• Source extract:

The re-derive is the part that makes this honest, and it is your action, not the script's. The block below is a skeleton you re-run per attempt, not a one-shot you launch once: a ## Dependencies block names concrete child numbers and phase topology, so when the recheck fires (a racer added/closed a child between your reads) you must regenerate /tmp/plan-epic-<EPIC>-deps.md — and on a re-plan /tmp/plan-epic-<EPIC>-plan.md — against the freshly-read body (re-run Step 2's split + Step 5's section derivation) before you re-enter the loop. The script cannot do this for you inside one bash invocation; it can only refuse to proceed until you have. So the recheck branch stamps the fresh base and breaks out (it does not silently continue onto a stale deps.md), and a guard at the top of each attempt aborts loudly if deps.md was not regenerated since the base it splices onto was read — turning the "re-derive" from a comment you might skip into a precondition the script enforces.

# /tmp/plan-epic-<EPIC>-deps.md = the new `## Dependencies` block. On a RE-PLAN, also
#   /tmp/plan-epic-<EPIC>-plan.md = the new `## Plan (plan-epic)` block (set REPLAN=1).
#   Give each block a trailing blank line so the next spliced heading stays separated.
# Landing is confirmed against the WHOLE `## Dependencies` block round-tripping byte-for-byte,
# NOT a single line: two concurrent runs on the SAME epic likely both emit a given `- #<child>`
# line (they share children), so a lone matching line can't tell our section from a racer's
# clobber (see step 6). deps.md is re-derived by YOU between attempts (the recheck breaks out and
# hands back; step 2) — the freshness guard (step 2.5) enforces it was, so each pass splices a block
# derived against the body it's splicing onto, never a stale one.
# A first-time plan has NO `## Dependencies` heading yet (Step 2 doesn't write one) — that case
# APPENDS the block to EOF; a re-plan has exactly one and SPLICES it in place. Zero headings on a
# re-plan, or more than one ever, is corruption: abort loudly (step 4).
#
# This block is a SKELETON you re-run per attempt, not a one-shot. When the recheck (step 2) fires
# it stamps the fresh base, BREAKS, and hands back to you to re-derive `deps.md` (+ `plan.md` on a
# re-plan) against `/tmp/plan-epic-<EPIC>-current.md` — then you re-invoke the block. The freshness
# guard (step 2.5) refuses to splice a `deps.md` older than the base it would splice onto, so a
# stale block can never re-clobber a racer's legitimate topology.

• Brief 1: According to the dependency-splicing excerpt, which conditions on the `## Dependencies` heading count as corruption?

• Data on locating visible targets:
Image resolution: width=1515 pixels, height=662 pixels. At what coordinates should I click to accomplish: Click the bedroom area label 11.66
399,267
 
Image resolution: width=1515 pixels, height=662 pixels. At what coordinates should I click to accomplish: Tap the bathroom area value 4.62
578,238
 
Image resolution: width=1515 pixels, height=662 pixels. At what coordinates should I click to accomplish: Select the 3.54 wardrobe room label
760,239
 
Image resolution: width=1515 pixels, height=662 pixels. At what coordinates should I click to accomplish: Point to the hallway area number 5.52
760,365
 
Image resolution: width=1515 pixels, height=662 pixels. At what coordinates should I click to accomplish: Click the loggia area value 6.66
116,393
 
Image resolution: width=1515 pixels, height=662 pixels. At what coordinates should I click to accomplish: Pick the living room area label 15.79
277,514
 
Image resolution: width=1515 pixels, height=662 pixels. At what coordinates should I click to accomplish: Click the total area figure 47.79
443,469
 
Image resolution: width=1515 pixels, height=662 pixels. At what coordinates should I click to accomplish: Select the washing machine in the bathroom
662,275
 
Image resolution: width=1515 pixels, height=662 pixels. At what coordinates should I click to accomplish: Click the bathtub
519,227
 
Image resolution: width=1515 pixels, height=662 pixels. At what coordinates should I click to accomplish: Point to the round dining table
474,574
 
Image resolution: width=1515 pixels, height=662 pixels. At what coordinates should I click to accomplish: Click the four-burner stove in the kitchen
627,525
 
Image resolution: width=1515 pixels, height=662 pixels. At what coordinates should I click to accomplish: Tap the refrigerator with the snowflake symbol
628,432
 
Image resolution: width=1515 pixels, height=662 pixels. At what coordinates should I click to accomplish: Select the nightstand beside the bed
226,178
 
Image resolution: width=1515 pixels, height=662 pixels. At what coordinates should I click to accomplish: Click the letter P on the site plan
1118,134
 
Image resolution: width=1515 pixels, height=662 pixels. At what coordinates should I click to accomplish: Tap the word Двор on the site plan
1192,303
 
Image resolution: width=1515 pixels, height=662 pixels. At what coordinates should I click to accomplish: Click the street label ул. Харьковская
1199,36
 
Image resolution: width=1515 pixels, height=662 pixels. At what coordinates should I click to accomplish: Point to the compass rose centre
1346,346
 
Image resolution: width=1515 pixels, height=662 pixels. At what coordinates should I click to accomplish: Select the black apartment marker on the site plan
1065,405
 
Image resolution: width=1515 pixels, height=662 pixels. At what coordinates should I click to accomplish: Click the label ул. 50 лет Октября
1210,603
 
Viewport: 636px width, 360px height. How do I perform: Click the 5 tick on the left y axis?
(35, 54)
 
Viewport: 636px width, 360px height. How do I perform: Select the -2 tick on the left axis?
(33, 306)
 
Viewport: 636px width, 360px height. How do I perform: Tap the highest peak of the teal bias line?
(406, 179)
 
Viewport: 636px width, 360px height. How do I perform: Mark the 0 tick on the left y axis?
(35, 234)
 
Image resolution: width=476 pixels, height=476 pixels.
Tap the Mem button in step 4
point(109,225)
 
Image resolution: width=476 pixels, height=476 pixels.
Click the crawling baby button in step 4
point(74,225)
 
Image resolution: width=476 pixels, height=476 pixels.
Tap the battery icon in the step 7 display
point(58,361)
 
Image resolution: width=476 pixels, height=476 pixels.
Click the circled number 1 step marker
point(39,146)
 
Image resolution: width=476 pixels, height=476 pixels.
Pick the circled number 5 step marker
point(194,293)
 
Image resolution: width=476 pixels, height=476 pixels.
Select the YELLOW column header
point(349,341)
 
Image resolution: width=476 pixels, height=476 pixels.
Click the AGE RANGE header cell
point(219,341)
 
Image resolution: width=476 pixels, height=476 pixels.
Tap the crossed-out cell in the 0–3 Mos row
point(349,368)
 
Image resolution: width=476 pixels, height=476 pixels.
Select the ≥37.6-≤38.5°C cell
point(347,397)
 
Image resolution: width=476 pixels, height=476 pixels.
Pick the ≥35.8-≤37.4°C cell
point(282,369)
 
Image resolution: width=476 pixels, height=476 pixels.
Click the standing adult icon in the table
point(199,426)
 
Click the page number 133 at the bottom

• Brief 2: Format the entry lines starting at the one containing "Viewport: 636px width, 360px height. How do I perform: Mark" and ending at the one containing "point(194,293)" as a Markdown table with the columns Number and Entry line, omitting blank lines.

• Task result 1: Zero headings on a re-plan, or more than one heading ever.

• Task result 2:
| Number | Entry line |
|---|---|
| 1 | Viewport: 636px width, 360px height. How do I perform: Mark the 0 tick on the left y axis? |
| 2 | (35, 234) |
| 3 | Image resolution: width=476 pixels, height=476 pixels. |
| 4 | Tap the Mem button in step 4 |
| 5 | point(109,225) |
| 6 | Image resolution: width=476 pixels, height=476 pixels. |
| 7 | Click the crawling baby button in step 4 |
| 8 | point(74,225) |
| 9 | Image resolution: width=476 pixels, height=476 pixels. |
| 10 | Tap the battery icon in the step 7 display |
| 11 | point(58,361) |
| 12 | Image resolution: width=476 pixels, height=476 pixels. |
| 13 | Click the circled number 1 step marker |
| 14 | point(39,146) |
| 15 | Image resolution: width=476 pixels, height=476 pixels. |
| 16 | Pick the circled number 5 step marker |
| 17 | point(194,293) |